### WORK TO COMPLETE
Your answer should hold only the lines from the one with "The width and" through the end of the records, repeated exactly and minus any pictures.

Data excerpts

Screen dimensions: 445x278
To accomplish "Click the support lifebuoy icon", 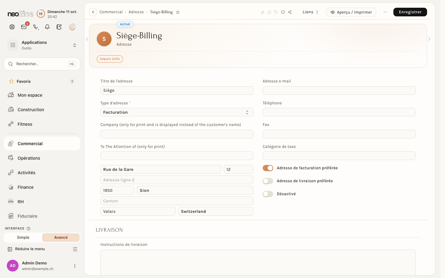I will click(12, 27).
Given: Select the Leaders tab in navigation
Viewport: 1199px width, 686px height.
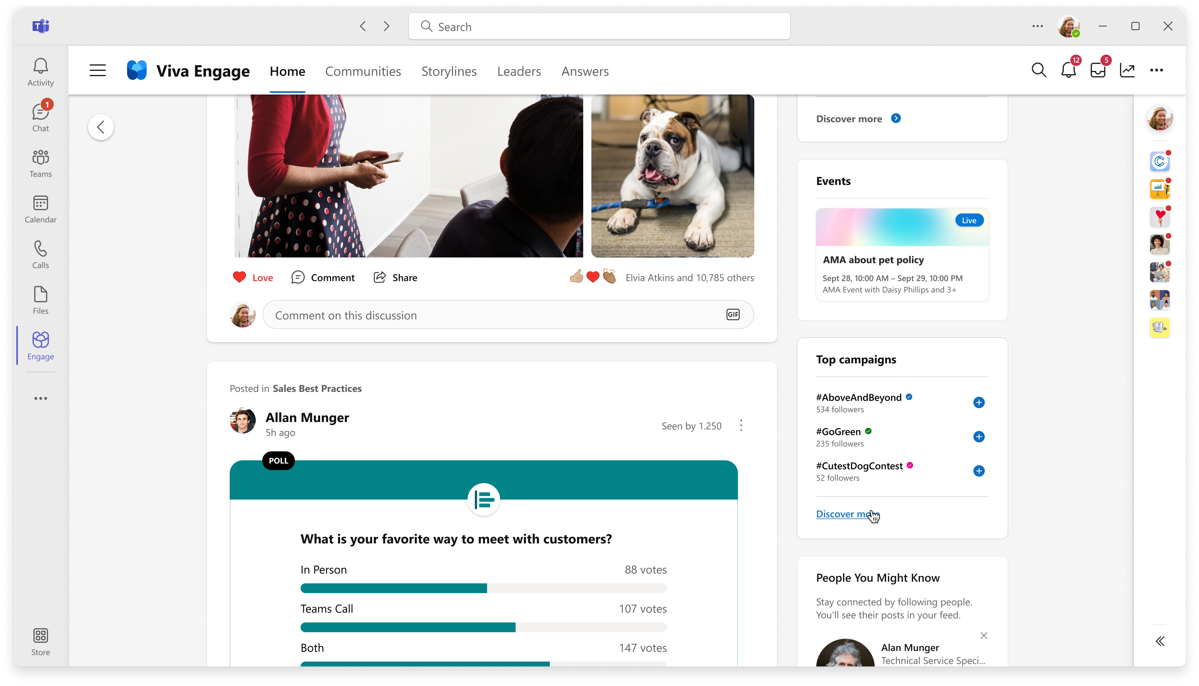Looking at the screenshot, I should pos(519,71).
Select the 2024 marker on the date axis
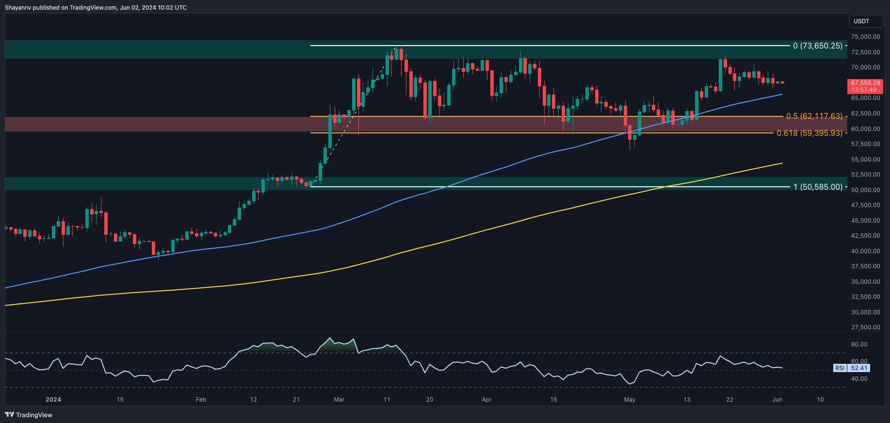890x423 pixels. (53, 400)
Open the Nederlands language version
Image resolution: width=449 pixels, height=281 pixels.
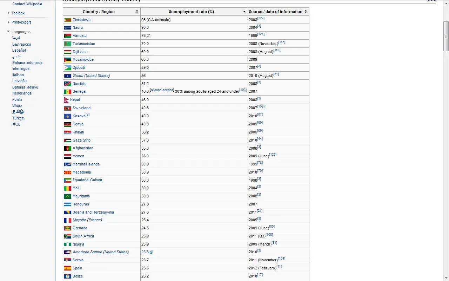[x=22, y=93]
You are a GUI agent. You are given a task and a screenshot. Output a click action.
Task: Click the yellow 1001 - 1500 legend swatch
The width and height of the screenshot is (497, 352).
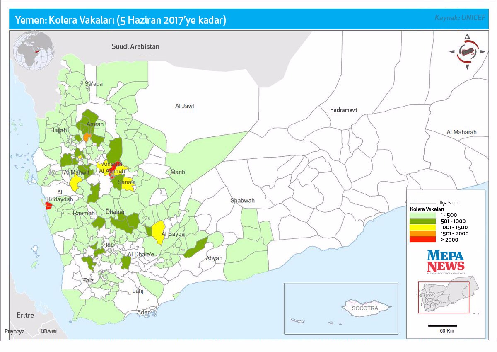point(422,227)
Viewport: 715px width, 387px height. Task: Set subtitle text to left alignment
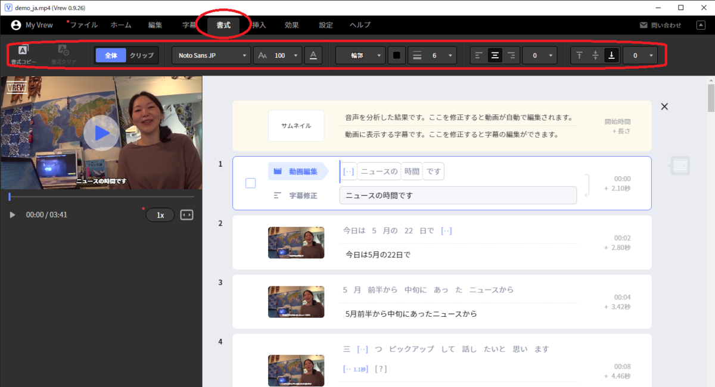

### SOLUTION TO THE EXERCISE
The width and height of the screenshot is (497, 352).
point(422,227)
Viewport: 715px width, 387px height. Task: Set subtitle text to left alignment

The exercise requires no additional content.